• Directions:
Starting at the line that contains "Task: Follow the Alle Services anzeigen link" and stopping after the line that contains "will click(83, 97).", rewrite those records with "Viewport" changed to "Display area" and everything else unchanged. Give only those lines.

● ● ● ● ● ● ●

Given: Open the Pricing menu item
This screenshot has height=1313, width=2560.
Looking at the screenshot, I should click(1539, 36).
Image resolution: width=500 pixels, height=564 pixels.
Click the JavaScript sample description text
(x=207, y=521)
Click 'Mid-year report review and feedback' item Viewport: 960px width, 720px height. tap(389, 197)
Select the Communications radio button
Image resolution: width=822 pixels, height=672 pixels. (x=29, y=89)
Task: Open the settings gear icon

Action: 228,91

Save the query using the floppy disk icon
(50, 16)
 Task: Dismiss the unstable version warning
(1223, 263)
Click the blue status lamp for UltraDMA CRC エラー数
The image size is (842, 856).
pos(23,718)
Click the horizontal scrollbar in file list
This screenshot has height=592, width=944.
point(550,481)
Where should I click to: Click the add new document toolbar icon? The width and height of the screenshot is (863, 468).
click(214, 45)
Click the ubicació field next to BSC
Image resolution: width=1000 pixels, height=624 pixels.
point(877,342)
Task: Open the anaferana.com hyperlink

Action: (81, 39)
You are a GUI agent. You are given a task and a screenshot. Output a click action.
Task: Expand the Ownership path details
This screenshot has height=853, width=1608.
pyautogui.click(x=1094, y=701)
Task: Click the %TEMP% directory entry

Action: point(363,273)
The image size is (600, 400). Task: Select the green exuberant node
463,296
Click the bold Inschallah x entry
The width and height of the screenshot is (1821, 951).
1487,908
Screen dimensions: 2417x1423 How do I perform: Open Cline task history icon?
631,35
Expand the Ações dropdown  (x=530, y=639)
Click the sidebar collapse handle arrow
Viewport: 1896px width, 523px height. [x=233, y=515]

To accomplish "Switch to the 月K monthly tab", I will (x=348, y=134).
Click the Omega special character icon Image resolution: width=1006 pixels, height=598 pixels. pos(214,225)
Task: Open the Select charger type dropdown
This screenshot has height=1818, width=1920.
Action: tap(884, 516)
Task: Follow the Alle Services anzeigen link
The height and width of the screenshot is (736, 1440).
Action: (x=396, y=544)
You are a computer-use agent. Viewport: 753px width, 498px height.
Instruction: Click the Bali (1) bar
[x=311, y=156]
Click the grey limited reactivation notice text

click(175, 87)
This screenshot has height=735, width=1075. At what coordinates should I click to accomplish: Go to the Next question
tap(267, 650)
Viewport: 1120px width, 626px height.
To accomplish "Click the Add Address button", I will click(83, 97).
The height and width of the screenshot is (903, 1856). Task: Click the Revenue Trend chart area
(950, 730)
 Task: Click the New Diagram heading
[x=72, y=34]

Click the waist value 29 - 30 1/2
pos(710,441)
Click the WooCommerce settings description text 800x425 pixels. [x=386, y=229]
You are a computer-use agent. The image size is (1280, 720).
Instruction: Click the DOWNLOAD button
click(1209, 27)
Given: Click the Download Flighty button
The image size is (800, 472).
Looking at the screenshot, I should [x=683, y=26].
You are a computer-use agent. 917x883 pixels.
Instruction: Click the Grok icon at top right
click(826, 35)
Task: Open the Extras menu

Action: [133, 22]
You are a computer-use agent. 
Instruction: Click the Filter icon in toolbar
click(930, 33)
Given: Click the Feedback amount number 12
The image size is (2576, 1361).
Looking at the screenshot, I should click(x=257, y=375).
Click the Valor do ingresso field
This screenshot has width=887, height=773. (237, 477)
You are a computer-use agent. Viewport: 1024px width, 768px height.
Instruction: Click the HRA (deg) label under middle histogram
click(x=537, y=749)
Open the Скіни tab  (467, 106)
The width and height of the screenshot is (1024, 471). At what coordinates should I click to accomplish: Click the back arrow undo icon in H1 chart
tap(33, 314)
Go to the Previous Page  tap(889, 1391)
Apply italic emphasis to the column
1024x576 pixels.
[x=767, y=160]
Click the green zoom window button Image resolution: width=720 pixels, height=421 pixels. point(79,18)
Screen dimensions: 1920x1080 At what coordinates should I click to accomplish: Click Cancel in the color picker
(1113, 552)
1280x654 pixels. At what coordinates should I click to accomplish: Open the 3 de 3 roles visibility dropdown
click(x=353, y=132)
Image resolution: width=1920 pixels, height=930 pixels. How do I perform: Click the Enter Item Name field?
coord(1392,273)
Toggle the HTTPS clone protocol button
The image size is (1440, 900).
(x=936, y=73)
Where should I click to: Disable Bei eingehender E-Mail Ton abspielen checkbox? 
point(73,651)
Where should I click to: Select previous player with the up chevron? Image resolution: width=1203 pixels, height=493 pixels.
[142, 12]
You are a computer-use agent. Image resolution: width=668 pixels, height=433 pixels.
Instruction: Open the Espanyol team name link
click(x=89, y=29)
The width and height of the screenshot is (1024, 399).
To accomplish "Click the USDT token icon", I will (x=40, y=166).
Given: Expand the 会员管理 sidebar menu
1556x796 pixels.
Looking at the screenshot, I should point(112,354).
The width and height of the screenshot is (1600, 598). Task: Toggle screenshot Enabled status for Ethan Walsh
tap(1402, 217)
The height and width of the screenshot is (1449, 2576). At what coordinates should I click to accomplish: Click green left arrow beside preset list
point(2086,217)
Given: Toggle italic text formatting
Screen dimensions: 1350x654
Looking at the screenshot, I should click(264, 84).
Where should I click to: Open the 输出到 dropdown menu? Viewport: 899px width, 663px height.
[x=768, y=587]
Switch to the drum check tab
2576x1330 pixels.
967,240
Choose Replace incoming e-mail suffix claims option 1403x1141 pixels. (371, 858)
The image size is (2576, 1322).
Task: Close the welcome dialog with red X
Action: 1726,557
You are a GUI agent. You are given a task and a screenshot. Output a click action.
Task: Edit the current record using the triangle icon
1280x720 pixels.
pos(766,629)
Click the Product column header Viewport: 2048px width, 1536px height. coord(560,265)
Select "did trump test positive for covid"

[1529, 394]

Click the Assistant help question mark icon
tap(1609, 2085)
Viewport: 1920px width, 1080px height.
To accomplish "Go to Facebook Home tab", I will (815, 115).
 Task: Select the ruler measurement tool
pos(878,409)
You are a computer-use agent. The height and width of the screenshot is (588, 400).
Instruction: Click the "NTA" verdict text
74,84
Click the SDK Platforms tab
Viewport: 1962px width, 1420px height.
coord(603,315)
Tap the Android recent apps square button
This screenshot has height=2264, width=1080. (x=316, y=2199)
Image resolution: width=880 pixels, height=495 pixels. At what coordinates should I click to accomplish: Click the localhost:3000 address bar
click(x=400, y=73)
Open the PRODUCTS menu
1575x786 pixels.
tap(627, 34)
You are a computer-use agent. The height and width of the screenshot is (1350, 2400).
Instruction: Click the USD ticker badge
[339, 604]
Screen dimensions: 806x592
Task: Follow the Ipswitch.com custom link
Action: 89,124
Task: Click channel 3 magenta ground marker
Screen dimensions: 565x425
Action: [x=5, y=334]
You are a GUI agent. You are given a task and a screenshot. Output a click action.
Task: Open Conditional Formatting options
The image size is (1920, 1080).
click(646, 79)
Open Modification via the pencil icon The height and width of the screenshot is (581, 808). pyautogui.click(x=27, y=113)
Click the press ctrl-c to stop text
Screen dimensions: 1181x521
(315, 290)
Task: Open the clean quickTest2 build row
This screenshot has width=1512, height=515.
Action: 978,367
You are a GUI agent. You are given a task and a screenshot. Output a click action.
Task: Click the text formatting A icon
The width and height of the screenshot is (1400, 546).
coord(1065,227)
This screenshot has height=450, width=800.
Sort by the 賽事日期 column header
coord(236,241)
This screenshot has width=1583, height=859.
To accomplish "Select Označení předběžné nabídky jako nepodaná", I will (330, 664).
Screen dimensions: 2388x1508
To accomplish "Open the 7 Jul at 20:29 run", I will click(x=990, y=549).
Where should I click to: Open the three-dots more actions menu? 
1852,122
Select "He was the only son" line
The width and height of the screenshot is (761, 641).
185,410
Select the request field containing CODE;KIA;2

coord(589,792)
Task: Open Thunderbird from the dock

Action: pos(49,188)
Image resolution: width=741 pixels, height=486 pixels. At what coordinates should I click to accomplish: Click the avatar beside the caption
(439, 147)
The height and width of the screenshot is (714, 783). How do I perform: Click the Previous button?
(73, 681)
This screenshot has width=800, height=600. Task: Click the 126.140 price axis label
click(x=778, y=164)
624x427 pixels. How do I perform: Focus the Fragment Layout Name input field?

● ● ● ● ● ● ●

• Solution:
Task: Follow the Alle Services anzeigen link
The height and width of the screenshot is (736, 1440).
Action: (x=396, y=544)
You are a computer-use agent. Display area: 753px width, 498px height.
Instruction: Click the Bali (1) bar
[x=311, y=156]
Click the grey limited reactivation notice text

click(175, 87)
This screenshot has height=735, width=1075. At what coordinates should I click to accomplish: Go to the Next question
tap(267, 650)
Display area: 1120px width, 626px height.
To accomplish "Click the Add Address button", I will click(83, 97).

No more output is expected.